== Working data

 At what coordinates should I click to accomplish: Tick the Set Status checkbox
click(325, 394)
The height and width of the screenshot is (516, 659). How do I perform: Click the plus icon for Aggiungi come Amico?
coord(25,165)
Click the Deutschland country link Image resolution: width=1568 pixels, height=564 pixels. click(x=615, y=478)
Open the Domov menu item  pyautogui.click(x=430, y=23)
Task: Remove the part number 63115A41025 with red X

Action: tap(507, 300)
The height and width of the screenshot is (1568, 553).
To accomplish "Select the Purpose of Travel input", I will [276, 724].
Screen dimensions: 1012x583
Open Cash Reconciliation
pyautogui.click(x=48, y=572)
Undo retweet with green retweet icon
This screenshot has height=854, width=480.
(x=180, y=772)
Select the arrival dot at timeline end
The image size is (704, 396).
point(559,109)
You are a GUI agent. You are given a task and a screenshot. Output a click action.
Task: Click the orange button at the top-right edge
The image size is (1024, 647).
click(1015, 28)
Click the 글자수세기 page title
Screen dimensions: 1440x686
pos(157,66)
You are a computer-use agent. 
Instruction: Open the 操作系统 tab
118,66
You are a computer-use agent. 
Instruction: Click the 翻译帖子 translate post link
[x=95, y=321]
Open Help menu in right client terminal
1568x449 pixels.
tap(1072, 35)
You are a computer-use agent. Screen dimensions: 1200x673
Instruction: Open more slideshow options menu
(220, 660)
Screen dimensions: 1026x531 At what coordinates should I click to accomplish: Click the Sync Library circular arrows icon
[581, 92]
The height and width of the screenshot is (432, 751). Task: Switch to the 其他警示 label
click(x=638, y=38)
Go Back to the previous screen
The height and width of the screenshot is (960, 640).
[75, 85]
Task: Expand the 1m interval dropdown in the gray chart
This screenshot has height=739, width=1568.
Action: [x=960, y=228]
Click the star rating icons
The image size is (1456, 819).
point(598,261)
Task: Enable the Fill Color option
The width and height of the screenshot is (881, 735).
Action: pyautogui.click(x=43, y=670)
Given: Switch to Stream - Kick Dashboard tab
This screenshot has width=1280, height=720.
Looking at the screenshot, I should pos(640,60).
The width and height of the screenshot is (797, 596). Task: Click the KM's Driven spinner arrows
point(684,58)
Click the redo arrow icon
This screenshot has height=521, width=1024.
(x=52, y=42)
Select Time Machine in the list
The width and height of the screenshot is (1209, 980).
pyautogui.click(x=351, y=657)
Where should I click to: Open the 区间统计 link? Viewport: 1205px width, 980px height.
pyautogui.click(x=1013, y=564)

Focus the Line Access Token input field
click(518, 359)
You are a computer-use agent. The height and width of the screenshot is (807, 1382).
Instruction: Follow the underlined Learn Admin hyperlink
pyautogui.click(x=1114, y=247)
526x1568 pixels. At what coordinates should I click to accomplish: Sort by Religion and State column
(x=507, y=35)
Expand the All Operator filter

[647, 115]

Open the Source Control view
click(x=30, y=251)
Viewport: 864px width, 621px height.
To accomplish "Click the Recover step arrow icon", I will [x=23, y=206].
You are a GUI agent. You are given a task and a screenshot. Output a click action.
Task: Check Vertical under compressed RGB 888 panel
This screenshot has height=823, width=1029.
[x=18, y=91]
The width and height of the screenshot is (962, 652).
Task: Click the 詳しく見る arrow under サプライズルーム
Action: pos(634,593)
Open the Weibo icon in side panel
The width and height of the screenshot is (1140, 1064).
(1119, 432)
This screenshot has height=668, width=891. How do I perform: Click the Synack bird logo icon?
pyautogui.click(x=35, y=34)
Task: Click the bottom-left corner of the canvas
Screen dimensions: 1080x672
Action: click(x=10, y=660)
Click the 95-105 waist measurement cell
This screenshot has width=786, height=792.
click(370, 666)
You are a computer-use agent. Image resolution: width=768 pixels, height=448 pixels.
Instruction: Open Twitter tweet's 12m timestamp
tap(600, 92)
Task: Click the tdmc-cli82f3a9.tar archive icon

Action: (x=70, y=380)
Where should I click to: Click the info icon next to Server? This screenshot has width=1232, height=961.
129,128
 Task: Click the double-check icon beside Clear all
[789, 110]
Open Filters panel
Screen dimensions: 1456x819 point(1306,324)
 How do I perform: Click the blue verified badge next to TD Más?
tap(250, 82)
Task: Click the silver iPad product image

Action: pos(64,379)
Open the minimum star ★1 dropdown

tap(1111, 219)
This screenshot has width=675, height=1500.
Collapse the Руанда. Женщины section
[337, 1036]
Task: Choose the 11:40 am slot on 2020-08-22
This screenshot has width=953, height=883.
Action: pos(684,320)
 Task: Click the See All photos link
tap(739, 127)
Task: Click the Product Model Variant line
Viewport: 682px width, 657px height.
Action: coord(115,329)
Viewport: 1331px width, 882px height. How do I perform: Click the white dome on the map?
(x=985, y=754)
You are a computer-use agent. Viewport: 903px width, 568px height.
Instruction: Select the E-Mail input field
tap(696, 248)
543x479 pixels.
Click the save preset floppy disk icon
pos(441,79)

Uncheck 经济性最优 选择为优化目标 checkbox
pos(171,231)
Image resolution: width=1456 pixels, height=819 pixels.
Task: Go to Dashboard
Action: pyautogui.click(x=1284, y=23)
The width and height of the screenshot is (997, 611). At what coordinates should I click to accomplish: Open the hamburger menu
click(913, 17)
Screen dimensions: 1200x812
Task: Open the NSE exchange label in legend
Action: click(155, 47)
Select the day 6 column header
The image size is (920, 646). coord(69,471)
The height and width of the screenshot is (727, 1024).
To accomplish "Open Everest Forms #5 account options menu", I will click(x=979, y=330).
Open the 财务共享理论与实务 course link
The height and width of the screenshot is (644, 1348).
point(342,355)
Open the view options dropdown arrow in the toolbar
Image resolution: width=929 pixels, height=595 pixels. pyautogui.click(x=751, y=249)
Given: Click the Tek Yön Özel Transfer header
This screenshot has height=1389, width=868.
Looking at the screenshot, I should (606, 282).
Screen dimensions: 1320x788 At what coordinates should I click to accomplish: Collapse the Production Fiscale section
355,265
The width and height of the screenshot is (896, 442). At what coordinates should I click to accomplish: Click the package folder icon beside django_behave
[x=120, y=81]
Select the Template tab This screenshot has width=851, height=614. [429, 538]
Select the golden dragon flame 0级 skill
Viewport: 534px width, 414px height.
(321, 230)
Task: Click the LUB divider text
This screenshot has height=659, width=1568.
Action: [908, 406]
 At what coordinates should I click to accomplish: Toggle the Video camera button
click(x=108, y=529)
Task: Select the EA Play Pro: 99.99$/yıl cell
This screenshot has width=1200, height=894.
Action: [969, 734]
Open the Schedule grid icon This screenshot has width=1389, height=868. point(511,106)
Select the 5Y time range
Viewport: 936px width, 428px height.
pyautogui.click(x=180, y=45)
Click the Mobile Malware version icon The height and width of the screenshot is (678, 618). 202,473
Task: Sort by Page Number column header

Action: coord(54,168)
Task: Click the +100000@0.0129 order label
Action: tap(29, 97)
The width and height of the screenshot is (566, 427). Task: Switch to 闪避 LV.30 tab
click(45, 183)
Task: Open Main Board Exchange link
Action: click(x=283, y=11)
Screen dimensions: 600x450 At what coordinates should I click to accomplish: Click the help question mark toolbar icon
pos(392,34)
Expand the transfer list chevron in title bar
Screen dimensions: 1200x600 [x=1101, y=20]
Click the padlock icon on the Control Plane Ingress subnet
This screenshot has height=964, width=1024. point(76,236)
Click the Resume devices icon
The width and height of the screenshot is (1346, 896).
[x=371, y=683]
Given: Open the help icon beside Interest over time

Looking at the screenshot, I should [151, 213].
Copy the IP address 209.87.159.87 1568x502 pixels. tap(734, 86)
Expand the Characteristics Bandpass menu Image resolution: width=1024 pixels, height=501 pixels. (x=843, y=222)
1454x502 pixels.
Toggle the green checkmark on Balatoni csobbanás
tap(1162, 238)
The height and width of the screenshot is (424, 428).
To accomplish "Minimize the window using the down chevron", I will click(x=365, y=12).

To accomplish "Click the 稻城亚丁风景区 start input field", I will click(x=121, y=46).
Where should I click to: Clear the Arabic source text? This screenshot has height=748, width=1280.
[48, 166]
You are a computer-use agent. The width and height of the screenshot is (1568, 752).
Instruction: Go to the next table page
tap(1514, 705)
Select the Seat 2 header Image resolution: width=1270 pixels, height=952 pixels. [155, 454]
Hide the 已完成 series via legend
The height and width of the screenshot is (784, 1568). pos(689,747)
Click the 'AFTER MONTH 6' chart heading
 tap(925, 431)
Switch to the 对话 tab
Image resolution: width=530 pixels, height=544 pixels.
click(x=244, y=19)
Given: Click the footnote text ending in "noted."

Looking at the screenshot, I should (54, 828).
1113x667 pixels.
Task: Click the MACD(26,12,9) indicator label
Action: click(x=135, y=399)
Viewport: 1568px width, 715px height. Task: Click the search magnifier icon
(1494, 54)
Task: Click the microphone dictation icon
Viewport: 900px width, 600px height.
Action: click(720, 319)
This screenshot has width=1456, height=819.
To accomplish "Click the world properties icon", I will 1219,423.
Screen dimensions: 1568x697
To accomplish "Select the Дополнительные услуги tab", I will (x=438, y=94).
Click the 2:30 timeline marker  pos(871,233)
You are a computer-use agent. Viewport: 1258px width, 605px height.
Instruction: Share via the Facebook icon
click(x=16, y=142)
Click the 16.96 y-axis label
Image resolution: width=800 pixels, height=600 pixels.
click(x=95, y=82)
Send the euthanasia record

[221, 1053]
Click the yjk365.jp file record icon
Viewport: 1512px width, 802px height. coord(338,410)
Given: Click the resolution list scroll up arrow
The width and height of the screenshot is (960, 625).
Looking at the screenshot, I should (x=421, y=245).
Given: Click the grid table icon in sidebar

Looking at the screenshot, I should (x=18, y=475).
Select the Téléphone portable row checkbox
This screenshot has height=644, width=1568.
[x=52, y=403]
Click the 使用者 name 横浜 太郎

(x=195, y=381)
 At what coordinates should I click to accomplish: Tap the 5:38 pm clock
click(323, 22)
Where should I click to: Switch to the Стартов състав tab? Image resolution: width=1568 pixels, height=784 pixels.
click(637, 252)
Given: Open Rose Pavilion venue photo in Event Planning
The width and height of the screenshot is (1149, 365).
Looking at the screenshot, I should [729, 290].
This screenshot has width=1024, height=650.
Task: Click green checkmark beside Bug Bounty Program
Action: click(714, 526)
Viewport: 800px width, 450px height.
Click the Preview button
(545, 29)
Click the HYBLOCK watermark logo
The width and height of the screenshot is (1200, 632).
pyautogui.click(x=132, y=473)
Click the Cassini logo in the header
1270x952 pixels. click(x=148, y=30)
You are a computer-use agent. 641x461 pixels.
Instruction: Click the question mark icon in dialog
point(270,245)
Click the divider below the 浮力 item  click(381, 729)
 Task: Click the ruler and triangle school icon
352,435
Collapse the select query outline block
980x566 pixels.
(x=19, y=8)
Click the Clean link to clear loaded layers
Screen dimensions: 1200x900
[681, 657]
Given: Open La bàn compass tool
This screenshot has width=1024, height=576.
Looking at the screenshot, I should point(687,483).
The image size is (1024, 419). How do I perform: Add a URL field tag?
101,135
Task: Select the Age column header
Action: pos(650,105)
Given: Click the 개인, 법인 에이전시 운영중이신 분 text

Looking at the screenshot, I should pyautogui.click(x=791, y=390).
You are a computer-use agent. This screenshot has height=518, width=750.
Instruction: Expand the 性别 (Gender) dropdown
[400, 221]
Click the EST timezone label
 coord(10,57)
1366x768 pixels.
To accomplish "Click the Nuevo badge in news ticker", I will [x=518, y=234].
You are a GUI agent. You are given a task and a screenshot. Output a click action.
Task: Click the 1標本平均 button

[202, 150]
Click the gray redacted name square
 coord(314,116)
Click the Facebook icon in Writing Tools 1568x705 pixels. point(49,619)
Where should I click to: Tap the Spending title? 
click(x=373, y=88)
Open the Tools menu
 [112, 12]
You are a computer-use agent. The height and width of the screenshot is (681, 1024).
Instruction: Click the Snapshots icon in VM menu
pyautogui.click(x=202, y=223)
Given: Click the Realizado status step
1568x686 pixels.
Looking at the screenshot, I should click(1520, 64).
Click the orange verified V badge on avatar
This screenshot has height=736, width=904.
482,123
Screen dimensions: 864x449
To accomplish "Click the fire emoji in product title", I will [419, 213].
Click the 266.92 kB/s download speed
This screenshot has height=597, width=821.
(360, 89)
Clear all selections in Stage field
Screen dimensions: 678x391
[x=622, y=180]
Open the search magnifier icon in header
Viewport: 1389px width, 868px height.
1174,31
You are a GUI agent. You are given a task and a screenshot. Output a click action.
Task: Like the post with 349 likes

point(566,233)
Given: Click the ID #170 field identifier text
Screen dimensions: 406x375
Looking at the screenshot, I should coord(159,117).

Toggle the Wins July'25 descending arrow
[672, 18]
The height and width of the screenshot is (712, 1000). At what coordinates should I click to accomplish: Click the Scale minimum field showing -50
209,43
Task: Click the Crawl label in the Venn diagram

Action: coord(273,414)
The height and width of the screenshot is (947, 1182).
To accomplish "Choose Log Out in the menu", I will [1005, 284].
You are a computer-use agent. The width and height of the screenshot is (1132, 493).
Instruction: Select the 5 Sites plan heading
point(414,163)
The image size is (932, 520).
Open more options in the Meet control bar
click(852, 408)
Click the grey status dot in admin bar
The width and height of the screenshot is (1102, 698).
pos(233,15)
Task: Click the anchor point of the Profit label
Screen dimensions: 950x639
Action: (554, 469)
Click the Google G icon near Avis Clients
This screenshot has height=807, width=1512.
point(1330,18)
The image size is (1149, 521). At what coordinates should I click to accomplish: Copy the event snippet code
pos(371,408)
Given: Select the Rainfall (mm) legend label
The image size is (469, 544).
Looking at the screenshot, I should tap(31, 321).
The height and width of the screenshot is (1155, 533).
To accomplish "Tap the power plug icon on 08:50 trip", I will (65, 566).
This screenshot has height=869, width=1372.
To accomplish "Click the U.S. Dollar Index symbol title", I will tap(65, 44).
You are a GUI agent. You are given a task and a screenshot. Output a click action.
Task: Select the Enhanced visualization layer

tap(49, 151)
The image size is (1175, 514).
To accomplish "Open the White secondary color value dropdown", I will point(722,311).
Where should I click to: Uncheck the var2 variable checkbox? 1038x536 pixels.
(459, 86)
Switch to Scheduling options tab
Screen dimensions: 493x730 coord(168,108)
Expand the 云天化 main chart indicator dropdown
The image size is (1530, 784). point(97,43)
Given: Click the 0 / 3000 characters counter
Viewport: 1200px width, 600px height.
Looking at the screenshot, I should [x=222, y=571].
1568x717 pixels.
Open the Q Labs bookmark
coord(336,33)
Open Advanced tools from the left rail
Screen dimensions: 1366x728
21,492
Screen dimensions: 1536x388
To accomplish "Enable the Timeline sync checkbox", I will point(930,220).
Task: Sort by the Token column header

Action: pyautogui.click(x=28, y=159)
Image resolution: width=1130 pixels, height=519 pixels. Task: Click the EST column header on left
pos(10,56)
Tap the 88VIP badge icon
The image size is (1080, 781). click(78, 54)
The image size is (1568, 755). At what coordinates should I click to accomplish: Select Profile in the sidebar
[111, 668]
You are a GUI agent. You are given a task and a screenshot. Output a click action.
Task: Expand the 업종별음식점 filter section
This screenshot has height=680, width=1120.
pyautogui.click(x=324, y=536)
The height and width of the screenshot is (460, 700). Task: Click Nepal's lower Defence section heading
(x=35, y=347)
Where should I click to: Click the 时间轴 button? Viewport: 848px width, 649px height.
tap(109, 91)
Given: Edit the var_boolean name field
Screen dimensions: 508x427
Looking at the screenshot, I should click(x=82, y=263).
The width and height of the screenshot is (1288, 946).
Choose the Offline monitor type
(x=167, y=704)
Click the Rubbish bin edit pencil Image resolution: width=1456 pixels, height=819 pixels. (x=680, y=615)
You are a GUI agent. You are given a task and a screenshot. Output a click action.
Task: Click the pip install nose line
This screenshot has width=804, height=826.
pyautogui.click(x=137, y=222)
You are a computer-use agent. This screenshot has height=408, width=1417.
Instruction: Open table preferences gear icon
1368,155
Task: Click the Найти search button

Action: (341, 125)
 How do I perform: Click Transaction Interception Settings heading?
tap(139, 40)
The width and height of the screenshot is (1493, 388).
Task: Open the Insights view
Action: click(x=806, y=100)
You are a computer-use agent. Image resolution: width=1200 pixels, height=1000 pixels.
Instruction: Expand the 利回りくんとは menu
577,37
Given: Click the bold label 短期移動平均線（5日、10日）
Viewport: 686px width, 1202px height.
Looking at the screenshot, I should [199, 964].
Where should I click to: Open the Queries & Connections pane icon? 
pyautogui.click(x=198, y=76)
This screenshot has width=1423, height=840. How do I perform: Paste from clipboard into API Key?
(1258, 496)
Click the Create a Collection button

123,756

====

_Exercise prompt_: Where the data above reaches the line holding "The image size is (1024, 419).", begin printing, and stop after the line holding "1366x768 pixels.". Each line must be reproduced exactly, with nothing else added.

_Answer for the task_:
The image size is (1024, 419). How do I perform: Add a URL field tag?
101,135
Task: Select the Age column header
Action: pos(650,105)
Given: Click the 개인, 법인 에이전시 운영중이신 분 text

Looking at the screenshot, I should pyautogui.click(x=791, y=390).
You are a computer-use agent. This screenshot has height=518, width=750.
Instruction: Expand the 性别 (Gender) dropdown
[400, 221]
Click the EST timezone label
 coord(10,57)
1366x768 pixels.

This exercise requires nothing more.